I made a quick feeder for the new buns in kind of a rush and without a lot of research. It was a shallow 3 sided box with vertical dowels to hold the hay in across the front. The dowel spacing was bad. First it was hard to get their heads in because it was too narrow, then when I removed a few dowels it was too wide. They tended to pull a ton of the hay out into their box.
A solid box with two holes is the right way to go. I used some 1×12 pine to give a nice tall body. I wanted to engrave a bunny silhouette and the words “Chow Time” on the front. Unfortunately I didn’t center the piece well and my CNC hit a hard limit. It got to the “h” and I knew the rest would be ruined. So skip the words and make the bunny bigger instead. Had it gone well I would have taken the time to do some color inlay. oh well, next hay box.
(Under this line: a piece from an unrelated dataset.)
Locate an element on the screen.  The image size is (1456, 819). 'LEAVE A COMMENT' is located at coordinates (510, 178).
I assembled the front with sides and a back to make a box with no top or bottom. Instead of a flat bottom I used a plane to put a rough angle on the two edges of a board. Once installed at an angle it made the bottom ramp towards the two feed holes.
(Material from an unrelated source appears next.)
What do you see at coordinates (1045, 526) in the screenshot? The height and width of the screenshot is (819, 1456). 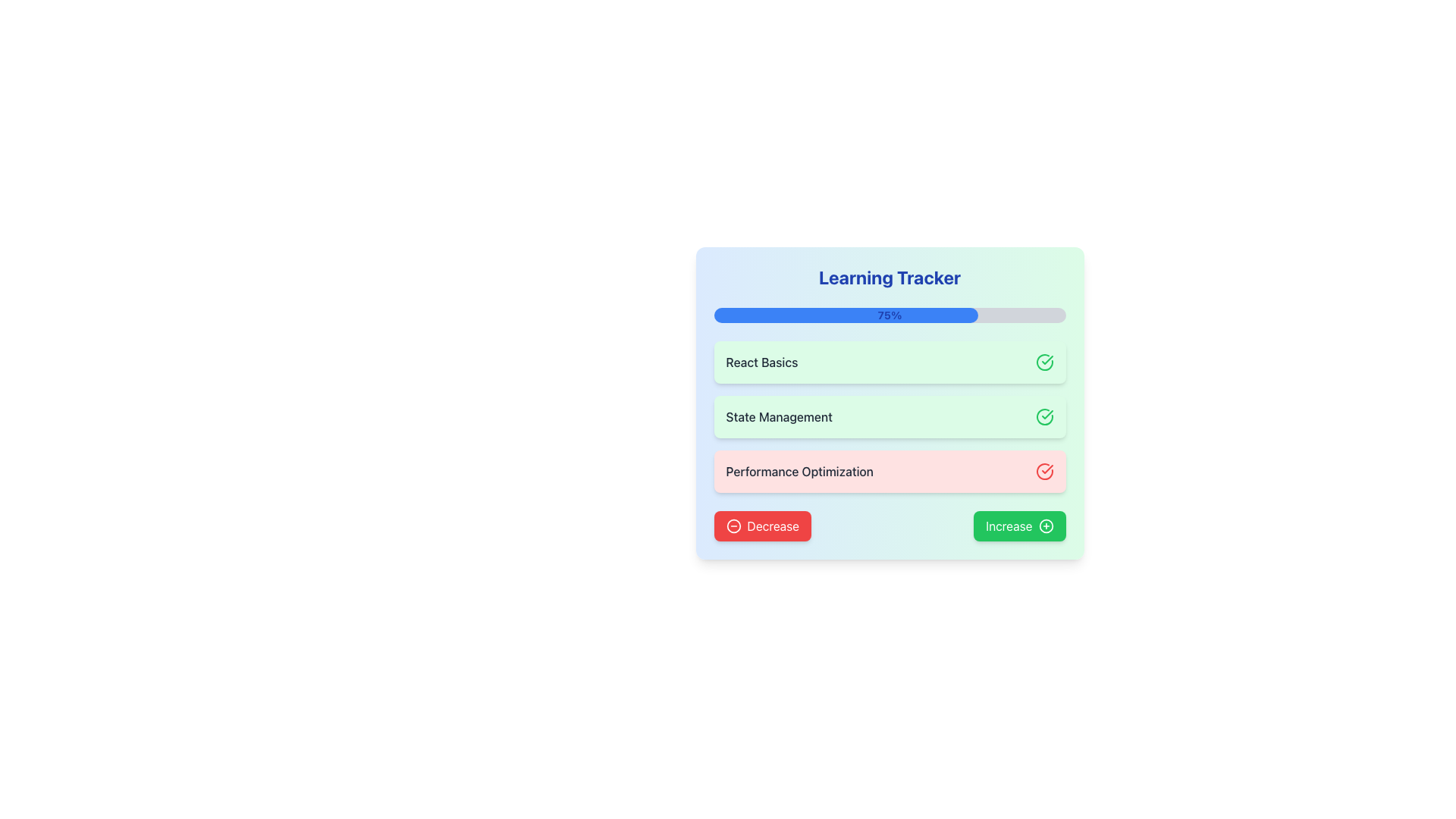 I see `unfilled SVG Circle located within the green 'Increase' button at the bottom-right corner of the interface` at bounding box center [1045, 526].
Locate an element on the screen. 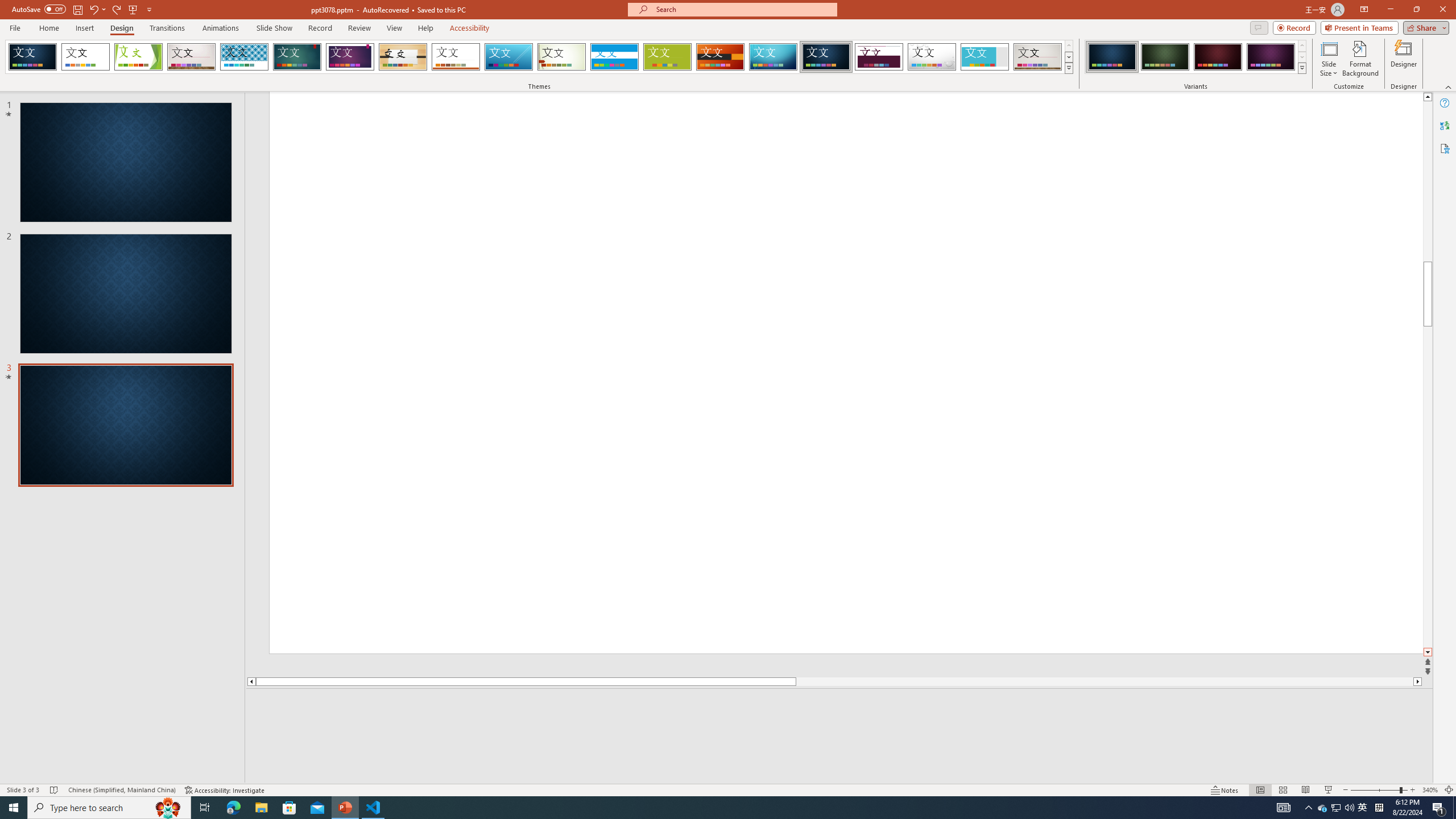 The height and width of the screenshot is (819, 1456). 'Organic' is located at coordinates (403, 56).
This picture shows the ramped bottom better.
I installed it to the bunny fence set at a good height for their litter box. There was going to be a lid, but I decided against it. No reason really, just dump hay in when needed! UPDATE: As it turns out, they can get inside. A lid might not be a bad idea.
This box has a ton of capacity, and because of the smaller openings than my previous attempt they tend to pull a lot less into their litter box. This means less filling and less waste. They can often be found with their little faces stuffed in nomming on bits of hay.
My father in law dropped a hint about his birthday/christmas present the last time he was over. It was in the form of a sticky note drawing of a hutch to complete his new ham shack. My wife is losing her old room, and he is gaining a shack. He wanted something simple with light wood that would hold a bit of equipment. Thankfully my years of having bought ikea furniture came in handy.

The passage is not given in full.